1. Put eggs in a bowl and mix with electric blender until slightly foamy and paler in co our.
2. Melt 100g of your chocolate in microwave with a tablespoonful or two of the milk. Do 15 second bursts and keep checking until just melted and combined with the milk.
3. Pour a little of chocolate in with eggs and combine with mixer. Then gradually add the rest whilst mixing constantly.
4. Put milk, cream, a few pecans crushed and the vanilla pod (or essence) in a large pan and bring really slowly to a simmer. Again, keep a good eye on it, as it starts to boil remove from the heat and let it cool somewhat.
5 Strain milk into egg/choc mixture and combine again with blender – if the milk is too hot and you don’t mix rapidly, then you will have a disaster!
6. Add your slug of ameretto.
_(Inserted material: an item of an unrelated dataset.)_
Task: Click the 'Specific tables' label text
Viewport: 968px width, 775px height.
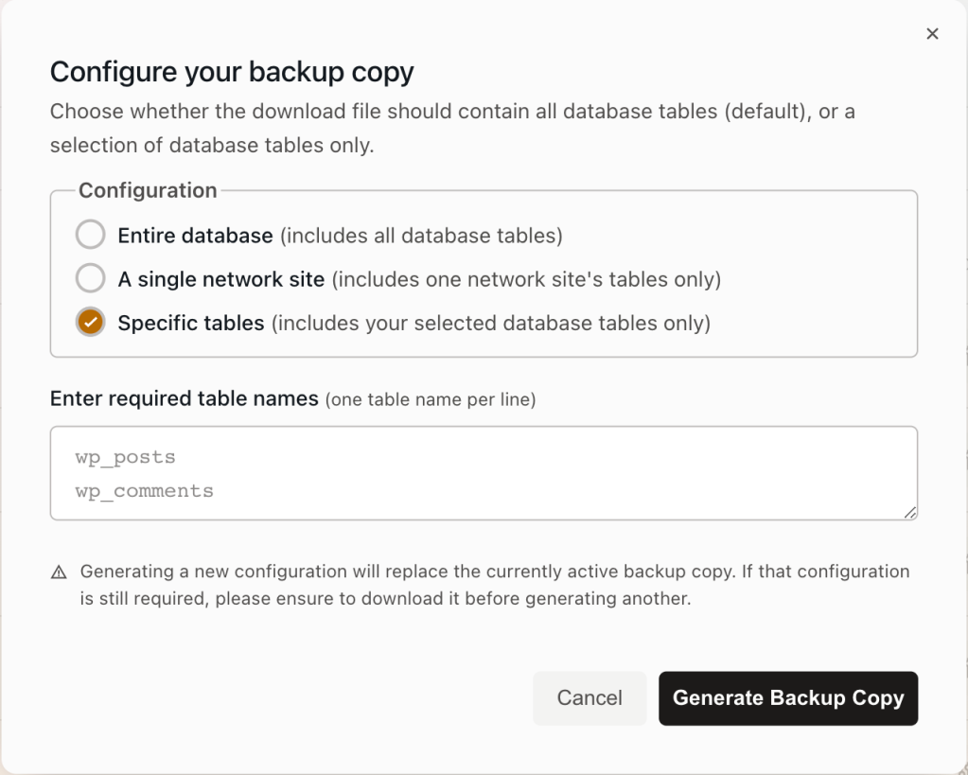Action: pos(191,323)
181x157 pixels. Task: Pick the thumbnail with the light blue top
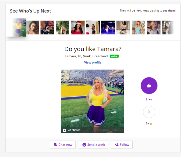[138, 27]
This is now your chocolate custard to use in pudding.
7. Chop remainder of chocolate, prunes and pecans into small chunks.
8. Butter brioche slices and place in a good size (20-25cm square?) baking dish. Between each layer of brioche, sprinkle in bits of the chocolate/prune/pecan mixture.
9. Once brioche is used or dish is full, pour in chocolate custard over the whole thing making sure the top layer of bread is well moistened with the custard mixture.
10. Sprinkle with sugar and leave for 30 mins or so (longer is fine) before baking.
11. Bake at 160c (fan oven) for 20-30 mins. The baking dish should be placed in a deep baking tray with some water in it to creat a Bain Marie whilst cooking.
12. Serve with some extra thick single cream.

Sticky Toffee Pudding With Brandy Caramel Sauce

The weather in Hampshire has taken a sudden cooler turn this week. My wife tells me one cannot pretend it is shorts weather here any longer and I must wear longer attire. It will reduce the puzzled looks from other shoppers on the plus side.
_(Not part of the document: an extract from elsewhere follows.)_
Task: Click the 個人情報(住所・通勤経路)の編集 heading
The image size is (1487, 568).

Anyway, as the shorter days and longer nights descend on the northern half of the world, seasonal fresh soft fruit for dessert begin to disappear from our menu.
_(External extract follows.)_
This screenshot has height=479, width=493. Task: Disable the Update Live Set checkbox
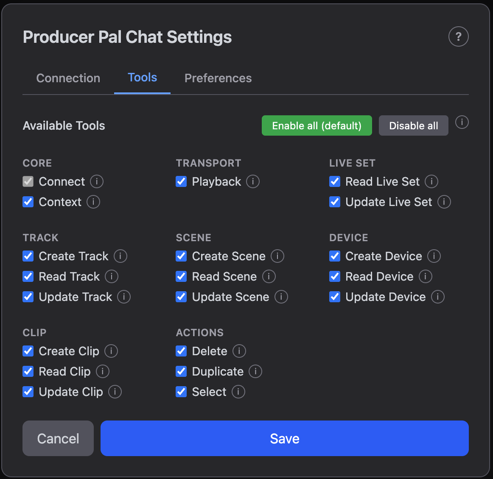click(x=335, y=202)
Fear not, one of the absolute delights is the ability to justify the treat of an old fashioned English Pudding.

I have eaten this many times, but always thought it would be complicated and time consuming to reproduce an inferior imitation of what is served in restaurants – surely you need some specialized equipment or ingredient to make something so good. All you need is around an hour, a cold evening and a few hungry friends..

Serves 4

Ingredients

150g dates
200ml of Earl grey tea (English breakfast is ok too)
60g butter
90g caster sugar
2 small eggs
120g self raising flour (or 1 extra large)
1/2 tsp bicarbonate of soda
1 tsp good vanilla essence
2 tsp ground ginger
2 tsp of horlicks or malted milk drink powder (don’t worry too much if you don’t have it)

Brandy caramel sauce

120g white sugar
40ml water
200ml double cream
40ml of brandy (or whiskey)

Method

1. Preheat oven to 165c
2. Soak dates in hot tea for at least 30 mins, overnight is fine.
3. Chop soaked dates finely
4. Oil a loaf tin well (it is called sticky for a reason…
5. Cream butter and sugar together until pale in colour. Add egg little by little, beating well between each addition to avoid curdling.
6. Fold in all remaining ingredients (not the sauce ones!) until just combined.
7. Place in loaf tin and bake for 40 mins or until inserted knife comes out clean.
8. Now for the sauce, put sugar and water in small pan and heat on a high heat.
9. Do not walk away from the pan and do not stir. Just watch it bubble until it begins to turn from golden to light brown. Remember do not stir AT ALL!
10. Once it goes from golden to light brown you have a window of around 10 seconds otherwise it will burn and you need to start again.
11. Take off heat and immediately add cream – it will froth right up and look really angry. be careful as it is hotter than hell! Once it begins to calm down you may stir this quite hard, but carefully.
12. The sauce is great at that point, try it if you like (carefully) as it is sensational.  The sauce is great just served with vanilla or chocolate ice cream.
13. Add brandy to sauce and stir well.
14. Pour a third sauce over pudding in loaf tin. Cut pudding into thick slices served with rest of sauce and a swirl of cold cream.
15. Undo your belt a little and enjoy the happy pudding induced bliss like state.